Once Upon a Deadpool coyly jokes about the studio merger during one of the Savage segments, but if Disney decided to insist on a PG-13 Deadpool 3 — although unlikely — this new film argues it might not be a total disaster. Because although I missed the profanity and violence, what emerged even stronger in Once Upon a Deadpool is Deadpool 2’s really likable characters and its surprising amount of heart.
For example, I had forgotten how great Zazie Beetz is as Domino, who insists her superpower is being lucky. (She might have a point — hilariously so, as she gets out of every scrape miraculously unscathed.) And I hadn’t prepared for myself how legitimately touching much of Deadpool 2 is. Sure, the film turns Wilson’s girlfriend into a conventional plot point when she’s killed, but there’s real pathos to her death and Wade’s eventual, albeit brief, reunion with her. And for all of Deadpool’s claims that Deadpool 2 really is a family film, in a sense it sorta is — and that sentiment about the search for community among misfits is just as strong here, even though the cursing is absent.

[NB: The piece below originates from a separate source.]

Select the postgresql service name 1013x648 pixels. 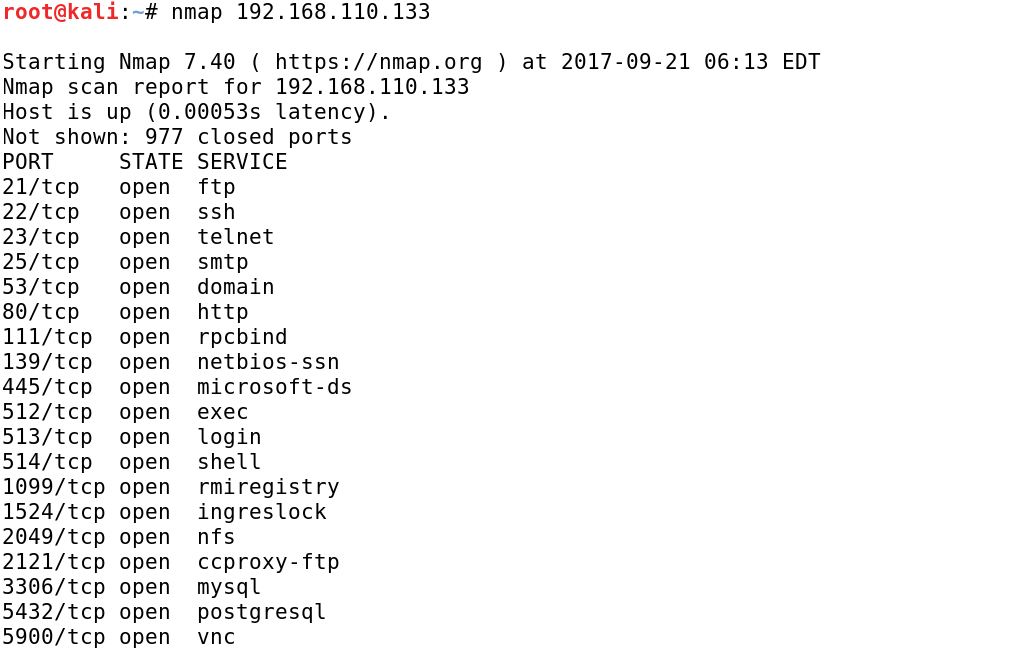click(261, 612)
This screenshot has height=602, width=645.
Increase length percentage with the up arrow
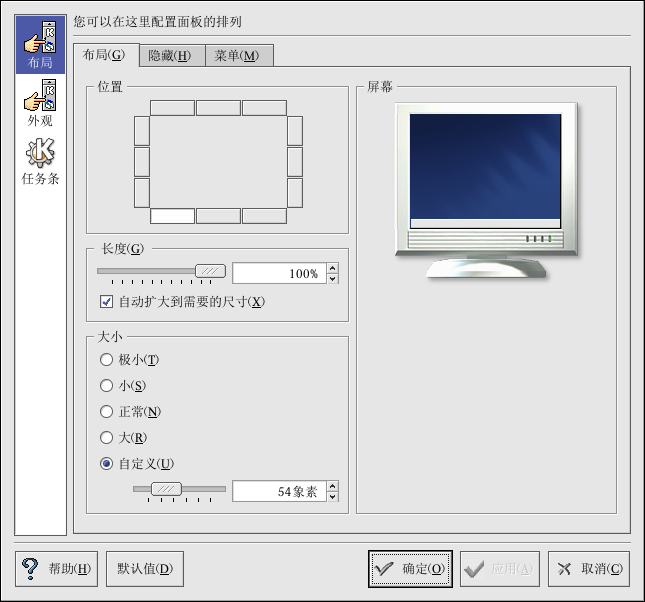coord(332,268)
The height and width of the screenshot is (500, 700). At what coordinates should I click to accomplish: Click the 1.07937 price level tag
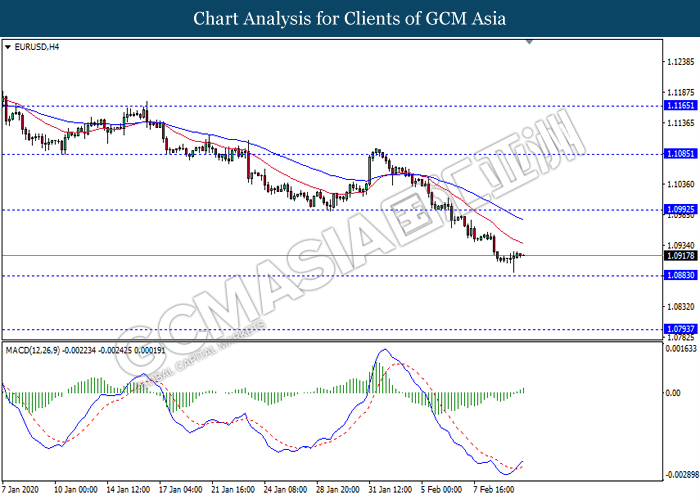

There are very few precedents for Once Upon a Deadpool. Sometimes, PG-13 comedies will get unrated versions on DVD and on-demand, allowing the filmmakers to squeeze in more nudity or swearing that they couldn’t include for the theatrical release. The Weinstein Company released a PG-13 cut of The King’s Speech — it got an R for a few curse words — but that film wasn’t significantly redone. Once Upon a Deadpool is, although it doesn’t bring anything substantially new to Deadpool 2. (There are “new” scenes that are clearly outtakes from the original shoot.)
And yet, this might be the most experimental studio movie of the year. Yeah, that experiment is almost entirely based on craven commercial considerations (as well as, it turns out, raising money for a good cause), but the film represents the first time in Hollywood history where a blockbuster has been re-released without the elements that are its calling cards. (No one wants to see Jurassic Park without the dinosaurs.) Happily, Once Upon a Deadpool argues that Deadpool is more than curse worse and gunshot wounds — its snotty tone and gooey emotions remain intact. But it’s hard to imagine why most sane people would want to fucking watch it.